Melihat karakter Milenial yang suka dengan tantangan serta ingin memaksimalkan potensi mereka dan mempelajari hal-hal baru, ada pula perusahaan yang menerapkan rotasi karyawan secara berkala agar mereka bisa mendapatkan ilmu baru sekaligus mengetahui apa yang dikerjakan oleh rekan-rekannya dari divisi yang berbeda. Selain itu, banyak pula perusahaan yang memberikan kesempatan training dan pendidikan kepada karyawan.
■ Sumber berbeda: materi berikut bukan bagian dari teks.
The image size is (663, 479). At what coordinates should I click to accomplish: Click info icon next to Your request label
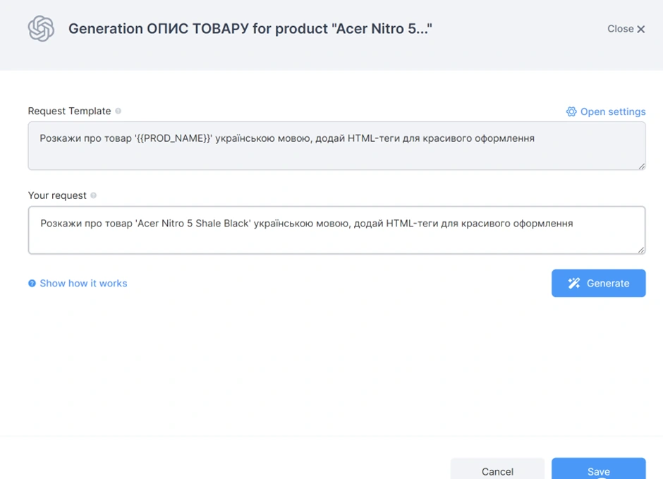click(x=94, y=195)
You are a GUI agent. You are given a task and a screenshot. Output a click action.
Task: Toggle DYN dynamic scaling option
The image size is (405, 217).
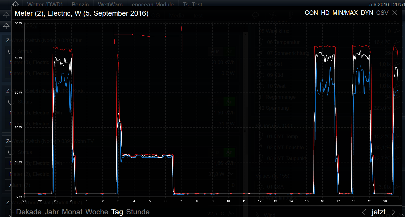click(x=367, y=13)
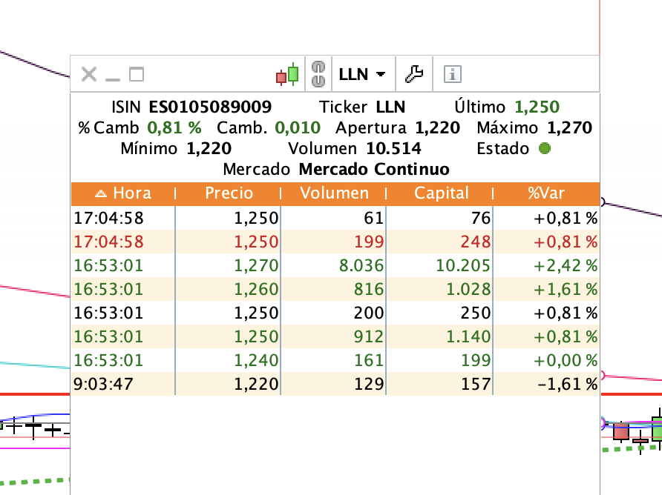Open the candlestick chart icon
The image size is (662, 495).
click(287, 75)
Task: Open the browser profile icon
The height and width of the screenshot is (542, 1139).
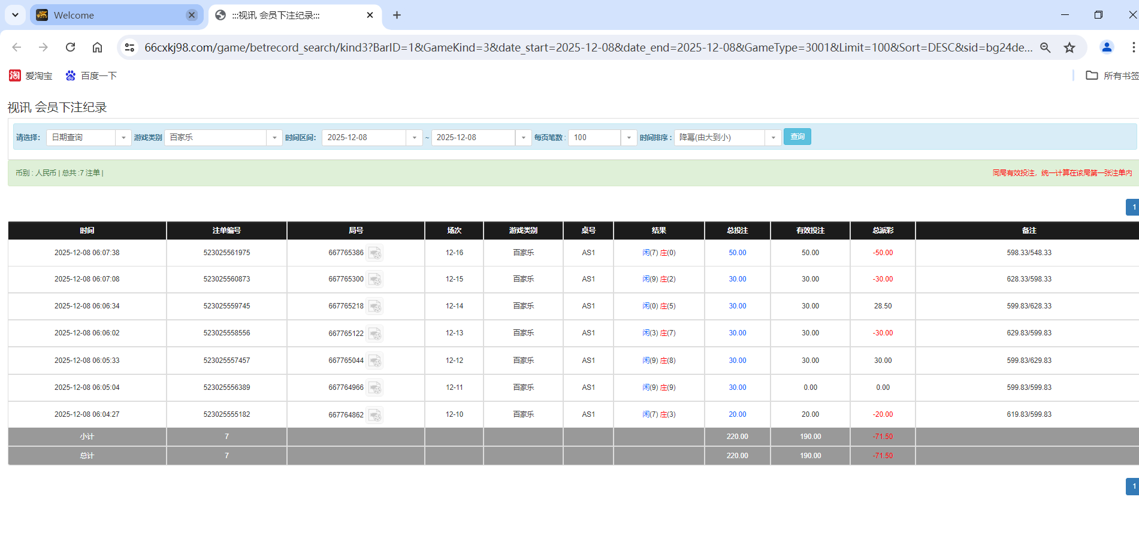Action: pos(1107,47)
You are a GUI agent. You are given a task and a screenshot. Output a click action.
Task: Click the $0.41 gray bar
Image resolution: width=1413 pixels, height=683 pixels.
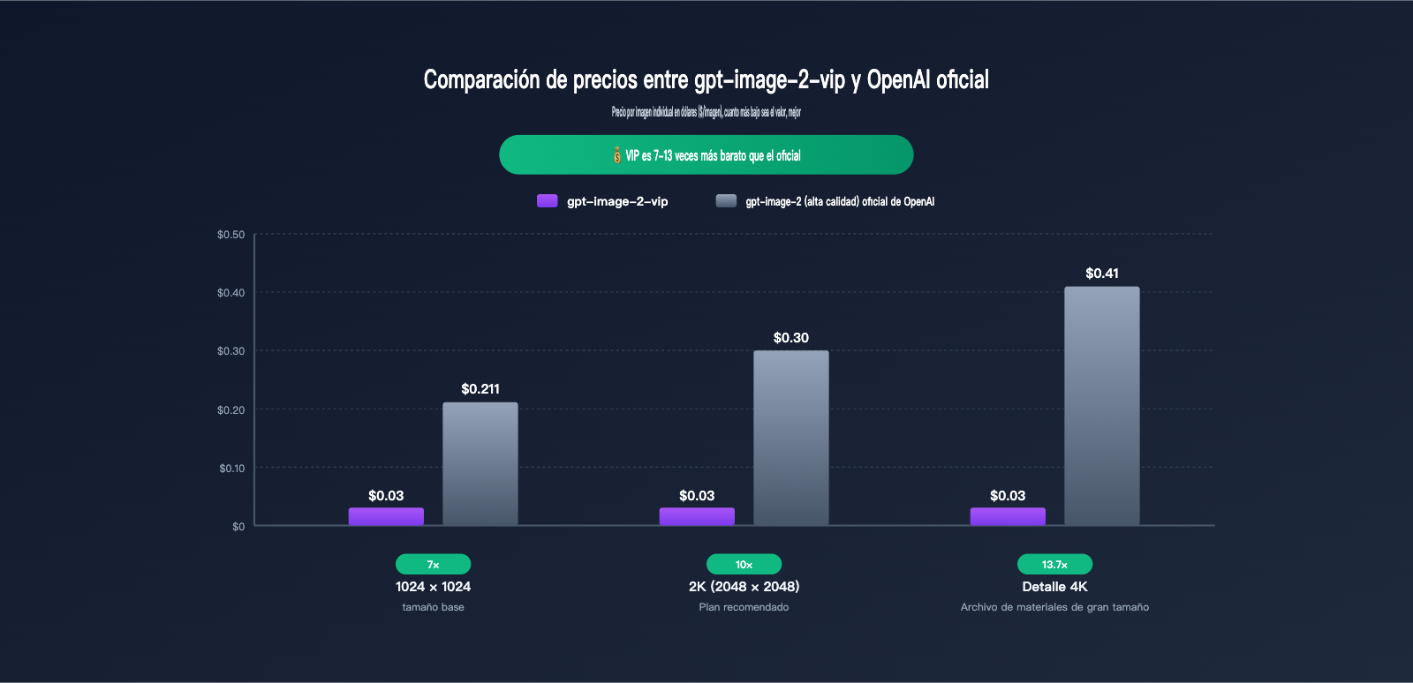[1102, 406]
4. Kegiatan santai bersama tim

Untuk menjaga keharmonisan antarkaryawan dan divisi, banyak pula perusahaan yang mengadakan team-outing atau kegiatan santai lainnya secara teratur. Jobplanet, misalnya, menerapkan half-day dan mengadakan team lunch pada hari Jumat terakhir di setiap bulan. Pada hari itu, karyawan hanya bekerja setengah hari, dan aktivitas kerja pada hari itu ditutup dengan makan siang bersama. Kegiatan ini diadakan selain untuk menjalin keakraban antarkaryawan, juga untuk menjaga work-life balance para karyawan.
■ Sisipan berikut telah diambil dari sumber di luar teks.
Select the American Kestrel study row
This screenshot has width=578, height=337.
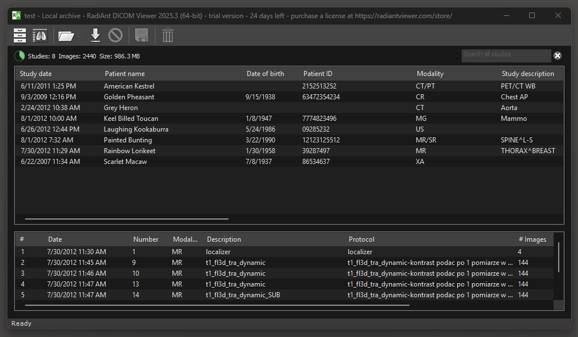point(129,86)
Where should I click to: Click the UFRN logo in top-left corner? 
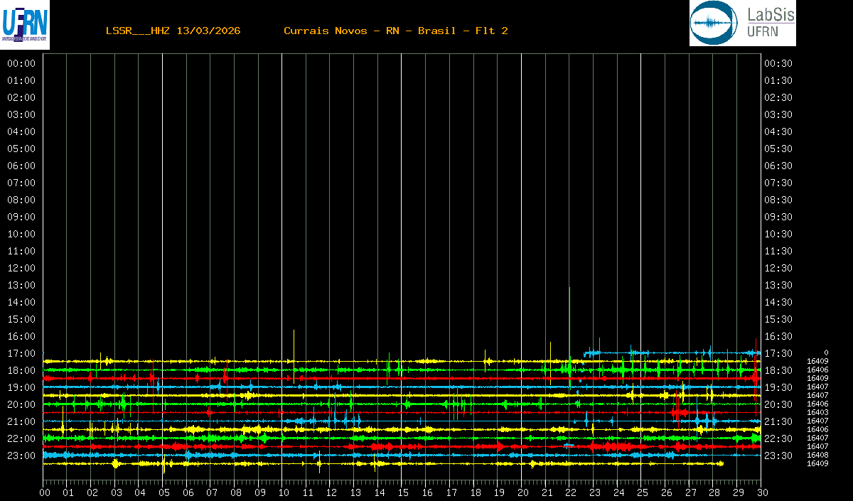tap(25, 25)

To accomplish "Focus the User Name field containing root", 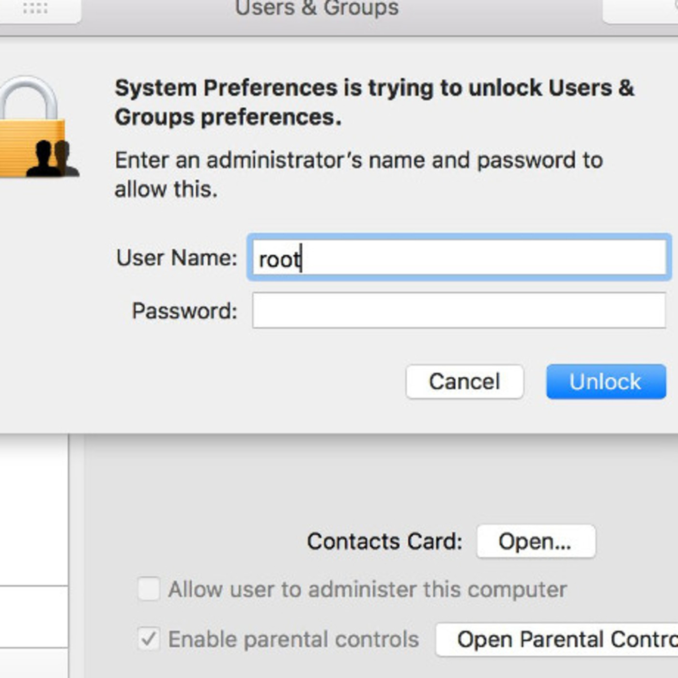I will [459, 258].
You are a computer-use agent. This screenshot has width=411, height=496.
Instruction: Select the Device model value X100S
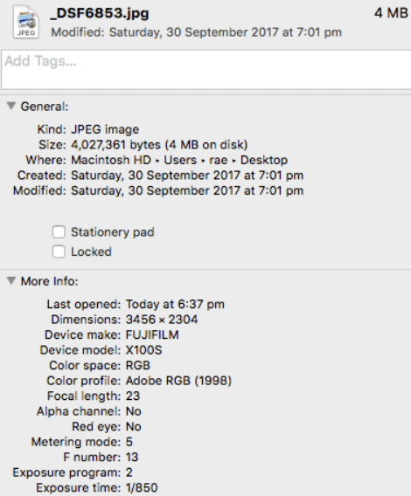[144, 350]
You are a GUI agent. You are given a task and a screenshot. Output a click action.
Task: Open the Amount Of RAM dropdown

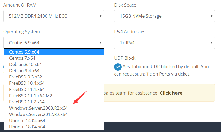tap(54, 16)
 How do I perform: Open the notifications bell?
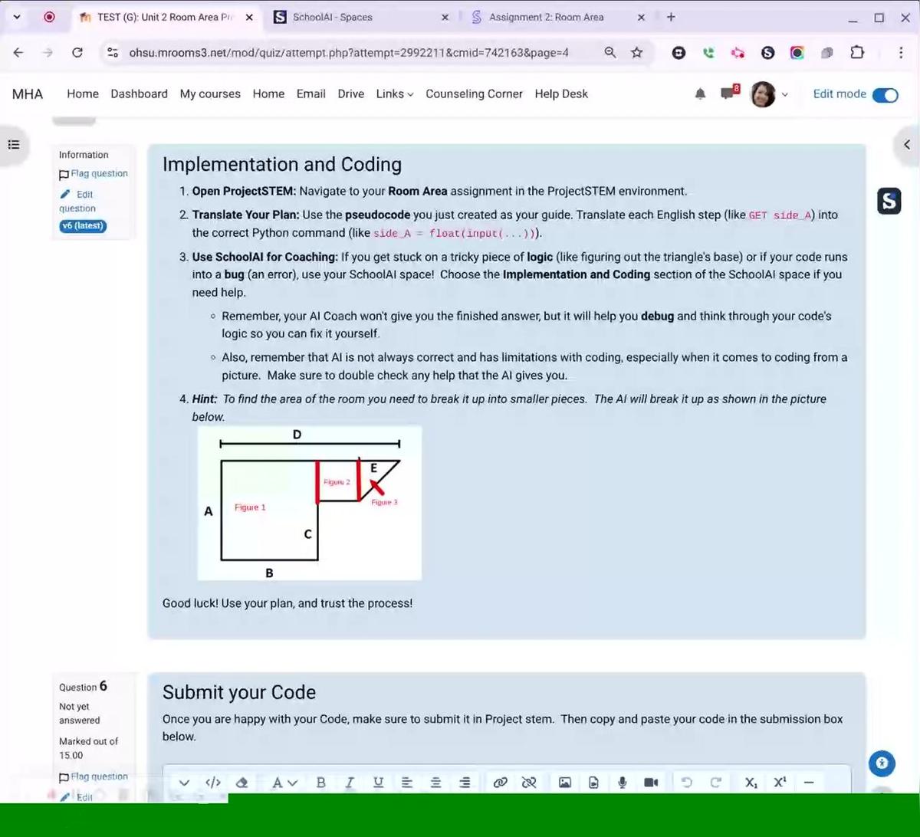click(700, 94)
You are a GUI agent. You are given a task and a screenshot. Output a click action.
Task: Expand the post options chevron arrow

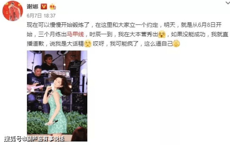pos(228,2)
Meski begitu, apapun strategi yang dilakukan oleh perusahaan untuk mempertahankan karyawan mereka, tentunya ada hal yang lebih mendasar yang perlu diingat oleh perusahaan, yakni trust atau kepercayaan.

Mengapa trust?

Mengapa perusahaan—dalam hal ini pihak manajemen—perlu memberikan kepercayaan kepada karyawan untuk melakukan pekerjaan dan menunjukkan hasil kerja terbaik mereka? Kepercayaan akan melahirkan rasa tanggung jawab dan percaya diri dalam diri karyawan, dan akan menumbuhkan rasa ikut memiliki serta keinginan dalam diri karyawan untuk berkontribusi bagi kemajuan organisasi dan dirinya sendiri sebagai profesional.
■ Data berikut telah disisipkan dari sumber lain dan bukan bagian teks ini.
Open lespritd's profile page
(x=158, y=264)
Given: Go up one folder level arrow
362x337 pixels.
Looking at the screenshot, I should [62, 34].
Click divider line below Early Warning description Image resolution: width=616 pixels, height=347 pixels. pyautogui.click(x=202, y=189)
Dari sisi perusahaan, kepercayaan bukan hanya perlu diberikan kepada karyawan Milenial saja, tapi untuk seluruh karyawan dan bagian dari perusahaan. Demikian pula sebaliknya. Karyawan juga perlu menunjukkan bahwa dirinya mampu dan ingin berkembang sehingga pantas mendapatkan kepercayaan dari perusahaan, serta bisa menjaga kepercayaan tersebut. Ini demi terciptanya keseimbangan dan sinergi dalam organisasi.

Bagaimana dengan perusahaan Anda? Sudahkah manajemen perusahaan menerapkan strategi yang bisa membuat betah dan memotivasi karyawan?